SOBREVIVENTES DA FOLIA
Clerisvaldo B.
Chagas, 10 de março de 2017
Escritor Símbolo do Sertão Alagoano
Crônica 1.639
Ilustração (Cultura-Estadão). |
Repete-se o ciclo e finalmente março
de novo. Para uns, o mês das águas, para outros, o primeiro dia de real
trabalho no Brasil. Terceiro mês do ano no calendário gregoriano e um dos sete
meses com 31 dias. O nome março surgiu na Roma Antiga, quando era o primeiro
mês do ano e chamava-se Martius, de
Marte, o deus romano da guerra. Em Roma, onde o clima é mediterrânico, março é
o primeiro mês de primavera, bem como para que se comece a temporada de
campanhas militares.
Para a grande maioria do trabalhador
do Brasil, apenas um mês longo, sem feriado e início da dureza. A classe
política de Brasília nem está dormindo direito, aguardando ansiosos certas
rebordosas que irão despontar neste mês de guerra. No rio São Francisco, como
sempre, inúmeros afogamentos das nascentes à foz. Em Pão de Açúcar morrendo uma
policial do estado sergipano. No interior de Alagoas, acaba-se o tão falado Carnaval
de Piranhas que durou alguns anos polarizando a festa de Momo. É isso que dizem
os foliões santanenses que sempre se deslocaram para o rio. E Pão de Açúcar
como opção capricha na alta temperatura (terceira do Brasil) desestimulando
muitos aventureiros em direção a terra Espelho da Lua.
Com muita zuada e quase ninguém nas
vias, agoniza os velhos carnavais santanenses que parecem enjoados nesses
tempos modernos. No Sertão inteiro, os que não estão pulando sem graça,
dividem-se entre às próprias residências, chácaras, fazendas e sítios torrados
pela seca.

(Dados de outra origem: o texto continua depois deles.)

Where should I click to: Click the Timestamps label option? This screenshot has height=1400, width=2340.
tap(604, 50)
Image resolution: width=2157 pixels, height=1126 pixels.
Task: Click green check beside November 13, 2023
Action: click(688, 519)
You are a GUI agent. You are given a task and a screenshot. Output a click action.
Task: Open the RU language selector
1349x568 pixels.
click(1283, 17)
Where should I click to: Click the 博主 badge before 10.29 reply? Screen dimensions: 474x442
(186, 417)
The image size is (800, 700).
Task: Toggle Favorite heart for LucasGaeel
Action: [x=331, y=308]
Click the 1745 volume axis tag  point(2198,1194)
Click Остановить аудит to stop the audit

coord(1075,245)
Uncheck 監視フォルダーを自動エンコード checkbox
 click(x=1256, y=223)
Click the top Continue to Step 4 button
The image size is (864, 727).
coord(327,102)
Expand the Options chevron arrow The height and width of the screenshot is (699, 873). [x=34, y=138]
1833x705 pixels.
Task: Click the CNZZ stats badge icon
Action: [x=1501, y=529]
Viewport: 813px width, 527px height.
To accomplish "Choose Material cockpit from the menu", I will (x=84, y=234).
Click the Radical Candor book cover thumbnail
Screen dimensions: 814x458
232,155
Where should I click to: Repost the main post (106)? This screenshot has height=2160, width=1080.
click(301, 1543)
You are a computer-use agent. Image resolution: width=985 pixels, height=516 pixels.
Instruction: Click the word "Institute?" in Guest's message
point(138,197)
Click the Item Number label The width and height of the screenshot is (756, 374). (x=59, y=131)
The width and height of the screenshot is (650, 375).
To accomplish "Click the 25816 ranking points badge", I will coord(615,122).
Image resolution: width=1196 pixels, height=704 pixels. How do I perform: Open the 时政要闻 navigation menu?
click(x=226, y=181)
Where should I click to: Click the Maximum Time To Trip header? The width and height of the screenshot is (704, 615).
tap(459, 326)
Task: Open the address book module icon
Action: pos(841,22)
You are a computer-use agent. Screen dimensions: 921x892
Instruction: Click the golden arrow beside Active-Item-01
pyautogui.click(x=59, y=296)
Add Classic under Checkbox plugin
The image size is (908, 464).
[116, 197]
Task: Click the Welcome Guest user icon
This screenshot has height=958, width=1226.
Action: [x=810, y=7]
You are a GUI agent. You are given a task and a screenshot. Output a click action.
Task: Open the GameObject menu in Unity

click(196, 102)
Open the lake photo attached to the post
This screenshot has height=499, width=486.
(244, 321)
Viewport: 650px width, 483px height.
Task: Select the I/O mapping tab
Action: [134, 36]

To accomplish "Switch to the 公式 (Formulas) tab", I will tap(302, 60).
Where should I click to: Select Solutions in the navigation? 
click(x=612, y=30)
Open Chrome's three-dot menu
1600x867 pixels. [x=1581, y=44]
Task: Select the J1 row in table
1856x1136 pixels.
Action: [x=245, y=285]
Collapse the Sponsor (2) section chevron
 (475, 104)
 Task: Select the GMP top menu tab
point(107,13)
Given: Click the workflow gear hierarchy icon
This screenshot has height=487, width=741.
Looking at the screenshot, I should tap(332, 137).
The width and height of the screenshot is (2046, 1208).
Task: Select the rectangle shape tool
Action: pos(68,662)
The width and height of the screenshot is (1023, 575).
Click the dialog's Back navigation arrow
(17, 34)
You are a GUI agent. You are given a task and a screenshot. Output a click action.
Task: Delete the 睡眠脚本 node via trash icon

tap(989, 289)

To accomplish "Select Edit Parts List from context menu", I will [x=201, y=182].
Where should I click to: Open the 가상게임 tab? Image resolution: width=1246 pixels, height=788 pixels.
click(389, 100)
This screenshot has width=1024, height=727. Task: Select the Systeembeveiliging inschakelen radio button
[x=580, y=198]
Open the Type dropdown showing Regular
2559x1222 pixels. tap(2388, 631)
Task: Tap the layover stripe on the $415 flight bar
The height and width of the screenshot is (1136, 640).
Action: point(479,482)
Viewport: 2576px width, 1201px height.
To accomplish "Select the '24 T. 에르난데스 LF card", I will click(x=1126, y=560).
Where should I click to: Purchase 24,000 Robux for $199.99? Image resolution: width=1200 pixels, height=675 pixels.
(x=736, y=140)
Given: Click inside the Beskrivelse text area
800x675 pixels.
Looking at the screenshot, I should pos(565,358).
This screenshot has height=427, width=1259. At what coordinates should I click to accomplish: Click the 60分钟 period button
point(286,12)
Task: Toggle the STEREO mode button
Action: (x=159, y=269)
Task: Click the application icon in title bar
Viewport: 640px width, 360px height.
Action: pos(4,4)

Entram na cachaça à sombra do alpendre, dos juazeiros, das
algarobeiras.
Em Olho d’Água das Flores, é dia
tradicionalismo em contar os bêbados logo pela manhã em famoso beco da cidade.
Chega a tão odiada pelos bebões
quarta-feira de cinzas, mas abraçada pela fé católica como início da Quaresma;
período de quarenta dias em que se aproveita para uma faxina negativa e reconciliação
com o Grande Arquiteto do Universo. Isso faz lembrar o saudoso vereador
santanense Zé Bodinho: “Não bebo durante a Quaresma de modo nenhum”.
E nesse amanhecer de março, enquanto
uns estão ainda roncando jogados nas vielas, lambidos pelos cachorros e outros
contam os bêbados dos becos, a Igreja abre as portas para cruzar a testa dos
fiéis com cinzas bastante significativas. Afinal, tudo vira cinzas mesmo,
apreciadas pelos sobreviventes da folia.